MICROREACTOR-BASED SYSTEM FOR RADIOLABELING OF
BIOMOLECULES WITH METALLIC RADIOISOTOPES
Amit V. Desai1, Dexing Zeng2, Tobias D. Wheeler1, David Ranganathan2, David E. Reichert2, and
Paul J.A. Kenis1*
1
Department of Chemical & Biomolecular Engineering, University of Illinois, Urbana-Champaign, USA and
2
Mallinckrodt Institute of Radiology, Washington University School of Medicine, St. Louis, USA
ABSTRACT
Here, we report a robust, versatile, compact microreactor-based system for labeling of biomolecules with metallic radioisotopes or radiometals. The microreactor exploits rapid mixing in grooved (staggered herringbones) microchannels, and efficient heat transfer in micro-incubation chambers to achieve high radiolabeling efficiencies. We demonstrate the application
of the system by labeling RGD, a cancer-targeting biomolecule, with radioisotopes of copper and gallium. More significantly,
the high labeling efficiencies were achieved without using excess of any reagents, thus obviating the need for subsequent purification. The reported microreactor-based system has potential for the synthesis of radiopharmaceuticals for clinical and research applications.
KEYWORDS: Staggered Herringbone Mixers, Radiometals, Cancer Imaging And Therapy, Radiopharmaceutical Synthesis
INTRODUCTION
Radiolabeled biomolecules have potential use in many applications, ranging from study of plant metabolism for biofuel
development to imaging of cancerous tumors. Typical syntheses of radiopharmaceuticals (radiolabeled biomolecules with
clinical applications) involve labeling of targeting biomolecules with radioisotopes, which function as imaging contrast agents
for diagnosis or as radiation sources for killing diseased cells for therapy. The labeling procedure involves mixing and heating of liquid reagents, and are conventionally performed manually or using automated synthesis modules. Since the radioisotope solution is generally available in small quantities (~100 μL), the solution is diluted to larger volumes, due to the inability
to effectively manipulate small reagent volumes using conventional procedures. To compensate for the reduced reaction kinetics resulting from dilution of the radioisotope, 10 to 100-fold excess of the biomolecule is used during labeling [1]. This
use of excess biomolecules necessitates chromatographic purification procedures, which require sophisticated instrumentation
and are cost and time-intensive. Hence, for clinical applications, the purification procedures are avoided, which results in a
high fraction of unlabeled biomolecules, and consequently poor signal-to-noise ratio. Here, we exploit the ability of microfluidics to efficiently handle small reagent volumes to address the above issues.

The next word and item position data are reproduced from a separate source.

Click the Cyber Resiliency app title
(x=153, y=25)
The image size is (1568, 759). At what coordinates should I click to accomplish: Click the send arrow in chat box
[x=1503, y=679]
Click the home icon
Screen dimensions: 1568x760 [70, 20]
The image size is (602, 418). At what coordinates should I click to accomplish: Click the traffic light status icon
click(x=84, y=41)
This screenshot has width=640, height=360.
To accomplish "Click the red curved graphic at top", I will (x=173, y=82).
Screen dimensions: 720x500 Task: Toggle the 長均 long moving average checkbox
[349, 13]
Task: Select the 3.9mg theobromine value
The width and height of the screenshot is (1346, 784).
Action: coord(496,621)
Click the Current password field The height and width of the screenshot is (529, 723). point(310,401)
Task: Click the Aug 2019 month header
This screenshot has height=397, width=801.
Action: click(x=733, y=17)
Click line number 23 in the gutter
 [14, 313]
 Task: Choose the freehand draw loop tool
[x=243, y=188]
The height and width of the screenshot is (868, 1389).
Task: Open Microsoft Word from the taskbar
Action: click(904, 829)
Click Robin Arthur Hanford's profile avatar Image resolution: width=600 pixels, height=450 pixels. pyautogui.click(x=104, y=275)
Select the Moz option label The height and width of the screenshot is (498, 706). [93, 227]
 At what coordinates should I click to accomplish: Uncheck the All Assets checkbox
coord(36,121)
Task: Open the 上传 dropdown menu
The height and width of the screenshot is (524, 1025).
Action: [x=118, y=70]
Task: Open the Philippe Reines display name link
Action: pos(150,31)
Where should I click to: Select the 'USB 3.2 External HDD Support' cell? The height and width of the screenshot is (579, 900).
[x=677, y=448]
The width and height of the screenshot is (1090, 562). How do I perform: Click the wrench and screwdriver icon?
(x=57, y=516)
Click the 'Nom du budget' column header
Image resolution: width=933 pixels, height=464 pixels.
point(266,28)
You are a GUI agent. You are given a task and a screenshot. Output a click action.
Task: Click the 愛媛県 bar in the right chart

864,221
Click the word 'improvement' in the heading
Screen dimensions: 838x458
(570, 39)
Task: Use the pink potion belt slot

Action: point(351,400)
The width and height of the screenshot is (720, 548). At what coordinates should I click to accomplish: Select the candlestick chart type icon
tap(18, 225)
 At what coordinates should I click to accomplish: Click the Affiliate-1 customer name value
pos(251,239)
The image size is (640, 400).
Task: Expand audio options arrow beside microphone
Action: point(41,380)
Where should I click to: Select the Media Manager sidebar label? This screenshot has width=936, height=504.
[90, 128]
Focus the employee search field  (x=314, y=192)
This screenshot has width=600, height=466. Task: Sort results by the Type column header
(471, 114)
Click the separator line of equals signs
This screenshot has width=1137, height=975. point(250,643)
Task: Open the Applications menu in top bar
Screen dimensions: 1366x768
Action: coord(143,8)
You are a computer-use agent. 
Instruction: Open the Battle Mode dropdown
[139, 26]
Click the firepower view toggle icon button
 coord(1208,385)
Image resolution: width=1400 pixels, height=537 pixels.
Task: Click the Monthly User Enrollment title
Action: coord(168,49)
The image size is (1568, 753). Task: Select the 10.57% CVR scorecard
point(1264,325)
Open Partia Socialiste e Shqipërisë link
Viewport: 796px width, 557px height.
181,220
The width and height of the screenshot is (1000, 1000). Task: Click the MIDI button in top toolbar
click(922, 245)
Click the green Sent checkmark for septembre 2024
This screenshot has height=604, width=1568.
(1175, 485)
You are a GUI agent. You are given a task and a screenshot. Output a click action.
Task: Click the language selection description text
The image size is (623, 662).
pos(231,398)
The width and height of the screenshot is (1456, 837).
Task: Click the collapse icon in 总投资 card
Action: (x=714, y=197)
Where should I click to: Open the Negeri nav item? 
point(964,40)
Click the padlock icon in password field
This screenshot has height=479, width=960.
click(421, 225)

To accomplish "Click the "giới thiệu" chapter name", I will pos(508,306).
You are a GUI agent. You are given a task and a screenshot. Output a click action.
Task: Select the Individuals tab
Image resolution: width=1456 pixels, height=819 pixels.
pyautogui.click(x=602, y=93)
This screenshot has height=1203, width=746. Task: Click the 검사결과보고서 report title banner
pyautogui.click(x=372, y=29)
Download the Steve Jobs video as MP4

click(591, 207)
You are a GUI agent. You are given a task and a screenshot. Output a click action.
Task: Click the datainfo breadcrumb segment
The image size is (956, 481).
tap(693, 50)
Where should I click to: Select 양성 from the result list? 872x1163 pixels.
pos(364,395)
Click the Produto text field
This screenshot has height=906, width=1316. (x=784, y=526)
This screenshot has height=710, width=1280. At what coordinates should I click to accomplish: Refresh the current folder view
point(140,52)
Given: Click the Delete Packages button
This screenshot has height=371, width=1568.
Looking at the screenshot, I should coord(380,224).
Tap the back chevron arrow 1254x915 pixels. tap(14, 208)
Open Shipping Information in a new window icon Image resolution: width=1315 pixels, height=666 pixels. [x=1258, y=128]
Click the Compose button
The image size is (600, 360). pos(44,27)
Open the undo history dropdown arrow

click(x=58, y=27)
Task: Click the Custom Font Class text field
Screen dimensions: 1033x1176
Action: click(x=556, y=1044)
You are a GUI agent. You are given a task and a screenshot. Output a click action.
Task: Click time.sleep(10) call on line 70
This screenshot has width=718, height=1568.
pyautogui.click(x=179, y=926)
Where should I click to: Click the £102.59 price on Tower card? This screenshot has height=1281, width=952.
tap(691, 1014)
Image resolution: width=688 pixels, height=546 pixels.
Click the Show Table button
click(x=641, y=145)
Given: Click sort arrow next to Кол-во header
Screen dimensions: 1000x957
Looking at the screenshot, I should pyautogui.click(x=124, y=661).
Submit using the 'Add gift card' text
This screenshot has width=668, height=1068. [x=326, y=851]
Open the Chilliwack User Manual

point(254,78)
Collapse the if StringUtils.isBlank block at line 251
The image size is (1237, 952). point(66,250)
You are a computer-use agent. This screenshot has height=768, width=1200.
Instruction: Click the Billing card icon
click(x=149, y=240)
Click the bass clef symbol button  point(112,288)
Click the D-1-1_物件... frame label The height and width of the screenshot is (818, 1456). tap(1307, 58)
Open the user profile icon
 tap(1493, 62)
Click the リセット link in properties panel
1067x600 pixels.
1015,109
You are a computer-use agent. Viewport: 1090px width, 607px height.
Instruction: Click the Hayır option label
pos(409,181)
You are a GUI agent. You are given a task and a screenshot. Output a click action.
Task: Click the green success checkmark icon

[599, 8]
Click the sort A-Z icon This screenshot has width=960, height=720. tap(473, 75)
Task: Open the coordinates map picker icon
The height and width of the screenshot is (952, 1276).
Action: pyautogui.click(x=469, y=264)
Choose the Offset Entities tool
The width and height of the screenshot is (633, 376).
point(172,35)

Most of the previous efforts on application of microfluidics for radiolabeling have focused on labeling with non-metallic
radioisotopes, primarily C11 and F18 [1]. Metallic radioisotopes (radiometals) have the following key advantages over nonmetallic isotopes: (1) radiometals are more easily available or accessible, (2) they often have longer half-lives, and (3) labeling using radiometals proceeds via aqueous chemistries under mild conditions, which is preferred for biomolecules. In addition, radiometal-based labeling proceeds via a generic reaction scheme, which enables development of an universal system for
synthesis of a variety of radiopharmaceuticals. Although, the previously reported microreactors for radiolabeling can be
adapted to labeling with radiometals [1], our microreactor design is advantageous compared to the existing ones with respect
to scalability to handle large volumes (up to 1 mL), and simplicity of design, fabrication and operation. We demonstrate the
utility of our microreactor-based system for labeling a cancer-targeting biomolecule with two different radiometals.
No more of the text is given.